Tenure, the First Amendment, but mostly tenure give an academic the right to be a rude, arrogant, ignorant bore. Neither make it mandatory, nor do they exempt them from public criticism or collegial counseling when their behavior reflects badly on both them and their institution. Especially private institutions who depend on the tuition of students, and the contribution of alumni, to pay their salary.

I believe the standard for being labeled “clueless” is blaming everyone else for the situation you yourself are in. Let’s recap:

UM enrollment down 35% since the “peaceful protests.”
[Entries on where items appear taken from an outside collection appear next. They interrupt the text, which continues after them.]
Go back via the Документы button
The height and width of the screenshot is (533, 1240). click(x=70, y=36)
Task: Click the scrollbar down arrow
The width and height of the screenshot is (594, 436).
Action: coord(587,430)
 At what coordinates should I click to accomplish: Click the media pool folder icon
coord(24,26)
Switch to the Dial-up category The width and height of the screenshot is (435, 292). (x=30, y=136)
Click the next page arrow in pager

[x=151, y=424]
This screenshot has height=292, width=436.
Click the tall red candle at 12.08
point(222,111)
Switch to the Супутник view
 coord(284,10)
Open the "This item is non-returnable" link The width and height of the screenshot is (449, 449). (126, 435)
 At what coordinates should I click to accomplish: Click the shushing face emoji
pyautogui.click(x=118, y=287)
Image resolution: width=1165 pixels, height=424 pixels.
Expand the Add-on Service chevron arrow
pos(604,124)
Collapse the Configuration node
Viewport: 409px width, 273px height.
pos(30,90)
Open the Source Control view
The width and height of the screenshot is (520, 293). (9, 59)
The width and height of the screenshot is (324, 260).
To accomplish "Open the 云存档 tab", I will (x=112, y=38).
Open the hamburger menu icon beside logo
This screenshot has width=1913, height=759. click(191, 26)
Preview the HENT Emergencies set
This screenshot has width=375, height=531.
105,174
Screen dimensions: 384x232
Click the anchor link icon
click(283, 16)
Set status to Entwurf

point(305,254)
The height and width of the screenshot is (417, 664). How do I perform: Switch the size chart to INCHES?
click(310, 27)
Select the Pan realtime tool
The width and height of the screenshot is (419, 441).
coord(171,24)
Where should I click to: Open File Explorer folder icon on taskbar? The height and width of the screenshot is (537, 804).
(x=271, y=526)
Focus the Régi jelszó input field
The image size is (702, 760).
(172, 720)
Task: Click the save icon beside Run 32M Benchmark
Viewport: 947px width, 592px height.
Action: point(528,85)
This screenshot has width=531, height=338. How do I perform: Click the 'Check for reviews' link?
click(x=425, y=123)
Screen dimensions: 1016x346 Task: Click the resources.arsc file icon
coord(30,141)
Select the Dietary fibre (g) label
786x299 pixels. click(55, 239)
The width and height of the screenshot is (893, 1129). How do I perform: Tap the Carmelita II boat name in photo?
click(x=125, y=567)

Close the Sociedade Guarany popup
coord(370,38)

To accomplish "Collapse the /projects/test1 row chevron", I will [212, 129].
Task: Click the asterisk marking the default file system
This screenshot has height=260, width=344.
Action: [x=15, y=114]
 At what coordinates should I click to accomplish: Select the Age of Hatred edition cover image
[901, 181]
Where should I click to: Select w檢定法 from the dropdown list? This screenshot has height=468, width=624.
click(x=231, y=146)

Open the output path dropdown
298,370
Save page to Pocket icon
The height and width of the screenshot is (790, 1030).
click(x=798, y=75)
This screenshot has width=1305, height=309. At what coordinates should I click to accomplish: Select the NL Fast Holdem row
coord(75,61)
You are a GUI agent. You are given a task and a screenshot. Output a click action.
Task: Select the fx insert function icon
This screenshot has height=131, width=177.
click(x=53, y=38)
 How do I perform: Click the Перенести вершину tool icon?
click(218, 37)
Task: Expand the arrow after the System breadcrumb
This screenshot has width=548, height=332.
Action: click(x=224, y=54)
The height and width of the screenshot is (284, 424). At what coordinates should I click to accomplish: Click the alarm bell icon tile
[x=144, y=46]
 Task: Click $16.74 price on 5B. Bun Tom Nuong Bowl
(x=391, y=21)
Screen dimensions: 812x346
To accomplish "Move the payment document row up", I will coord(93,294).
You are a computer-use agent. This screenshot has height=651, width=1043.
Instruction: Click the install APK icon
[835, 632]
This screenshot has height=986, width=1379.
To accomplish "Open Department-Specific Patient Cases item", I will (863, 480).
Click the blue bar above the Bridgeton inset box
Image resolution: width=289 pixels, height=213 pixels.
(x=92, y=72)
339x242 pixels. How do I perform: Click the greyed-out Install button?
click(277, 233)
(Former) professor Melissa Click had to downsize to a lecturer’s position at Gonzaga out in Washington state after being fired from her full professorship at UM.

(Former) UM president and Chancellor both resigned over their handling of the protests.

I’d say the founding fathers wouldn’t be “proud” of the protesters.

Evidently the drop in enrollment wasn’t enough for “The Show Me” state.

Obviously, somebody’s not a History major.

Walker Evans | July 14, 2017 at 7:56 pm

“The protests were entirely peaceful and nonviolent,”

So when Melissa Click (professor of communications of all things) who was trying to illegally expel student journalists from her area, yelled “Can we get some muscle over here?” … it was entirely peaceful and nonviolent muscle she wanted?